A view from industry 

David Fox, senior director in discovery chemistry at Pfizer, told Education in Chemistry, 'It's a question of addressing issues that are both interesting and important. However, sometimes you don't know what's important, which is where the Grand Challenges come in. These must be carefully constructed though, so that we don't know the answer before we've set the challenge. I think this will be key to success. The more defined the challenges are, the more you constrain research. The Grand Challenges should be seen more as a guide for how chemistry academics can best engage with the key challenges facing the UK so that the research can potentially be applied in a wider context'. 

According to Fox, it is up to industry to help shape the landscape of where solutions need to be found, and should be seen as an opportunity for academics to take a leading role in delivering 'collaborative' solutions to these problems.

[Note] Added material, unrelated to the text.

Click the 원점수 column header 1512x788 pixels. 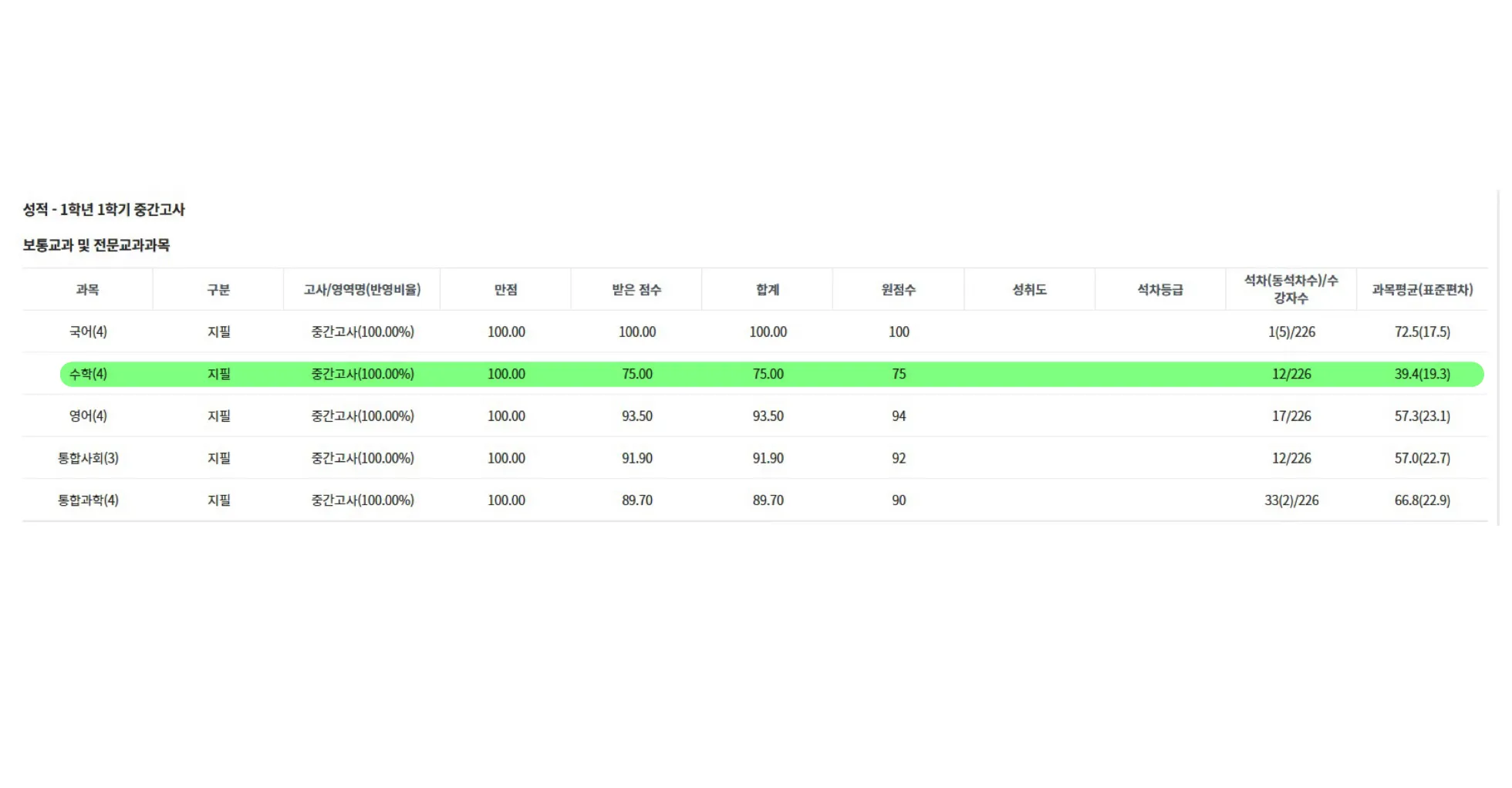pos(898,290)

In the case of organic synthesis, for example, the academic chemist would still be investigating fundamental organic chemistry, he said, but as part of a collaborative effort might also be helping the medicinal chemist to solve huge problems, eg understanding metabolic pathways that lead to toxicity or gaining insights into transporter-mediated processes.  

Moreover, the skills that PhD students would develop by engaging in collaborative work and developing partnerships with different people are just the skills that industry values, said Fox. 'The Grand Challenges are an opportunity to address a real need in the UK for more collaborative research, as identified five years ago by the first EPSRC International Chemistry Review and since then, it would appear little has changed', he said. 

The EPSRC is expected to report on the Grand Challenges, following consultation with the physical sciences strategic advisory team in January 2009.